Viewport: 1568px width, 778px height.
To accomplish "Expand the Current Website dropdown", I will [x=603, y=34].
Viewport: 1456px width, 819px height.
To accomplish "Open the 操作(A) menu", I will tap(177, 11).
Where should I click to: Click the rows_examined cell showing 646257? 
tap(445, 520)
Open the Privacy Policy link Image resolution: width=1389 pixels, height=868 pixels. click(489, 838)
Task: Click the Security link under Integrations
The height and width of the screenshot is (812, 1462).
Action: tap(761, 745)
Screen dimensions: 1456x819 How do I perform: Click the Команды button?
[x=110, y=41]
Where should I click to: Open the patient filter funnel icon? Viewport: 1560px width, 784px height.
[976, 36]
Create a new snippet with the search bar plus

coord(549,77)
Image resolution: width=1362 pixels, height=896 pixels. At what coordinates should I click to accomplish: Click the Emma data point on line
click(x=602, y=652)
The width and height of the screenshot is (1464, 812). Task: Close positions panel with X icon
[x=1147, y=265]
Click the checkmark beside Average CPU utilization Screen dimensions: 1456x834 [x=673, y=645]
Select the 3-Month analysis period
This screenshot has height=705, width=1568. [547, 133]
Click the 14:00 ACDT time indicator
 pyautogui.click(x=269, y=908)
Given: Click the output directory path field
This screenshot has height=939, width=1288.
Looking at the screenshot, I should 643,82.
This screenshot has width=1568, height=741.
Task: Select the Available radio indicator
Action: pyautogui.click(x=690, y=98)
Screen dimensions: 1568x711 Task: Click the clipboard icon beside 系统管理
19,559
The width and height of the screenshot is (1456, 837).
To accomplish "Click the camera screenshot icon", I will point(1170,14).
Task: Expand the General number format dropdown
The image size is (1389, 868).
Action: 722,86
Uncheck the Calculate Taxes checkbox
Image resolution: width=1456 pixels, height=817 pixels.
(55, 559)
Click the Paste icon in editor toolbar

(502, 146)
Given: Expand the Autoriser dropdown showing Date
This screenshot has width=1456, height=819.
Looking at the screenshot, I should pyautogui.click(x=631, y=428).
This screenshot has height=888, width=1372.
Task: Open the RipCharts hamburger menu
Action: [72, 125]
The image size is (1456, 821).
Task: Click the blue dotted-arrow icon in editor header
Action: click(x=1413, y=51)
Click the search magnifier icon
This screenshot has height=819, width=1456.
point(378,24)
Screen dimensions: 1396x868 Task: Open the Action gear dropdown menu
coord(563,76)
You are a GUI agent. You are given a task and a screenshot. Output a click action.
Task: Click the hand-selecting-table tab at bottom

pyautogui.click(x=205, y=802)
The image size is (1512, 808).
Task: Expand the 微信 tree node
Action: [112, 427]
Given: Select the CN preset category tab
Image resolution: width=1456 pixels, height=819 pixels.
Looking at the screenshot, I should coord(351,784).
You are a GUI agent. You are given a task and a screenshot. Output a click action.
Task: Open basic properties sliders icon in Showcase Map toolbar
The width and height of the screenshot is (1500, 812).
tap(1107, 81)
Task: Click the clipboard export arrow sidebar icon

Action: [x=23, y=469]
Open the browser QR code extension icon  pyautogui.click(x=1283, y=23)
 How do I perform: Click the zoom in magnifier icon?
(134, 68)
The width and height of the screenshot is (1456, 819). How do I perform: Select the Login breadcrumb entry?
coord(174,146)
────────────────────────────────────────
__Directions for this task__
Everything above from the line containing "Screen dimensions: 1568x711" down to the line containing "Task: Expand the General" should be copied exactly, both end lines included, and nothing else.

__Answer to this exercise__
Screen dimensions: 1568x711 Task: Click the clipboard icon beside 系统管理
19,559
The width and height of the screenshot is (1456, 837).
To accomplish "Click the camera screenshot icon", I will point(1170,14).
Task: Expand the General number format dropdown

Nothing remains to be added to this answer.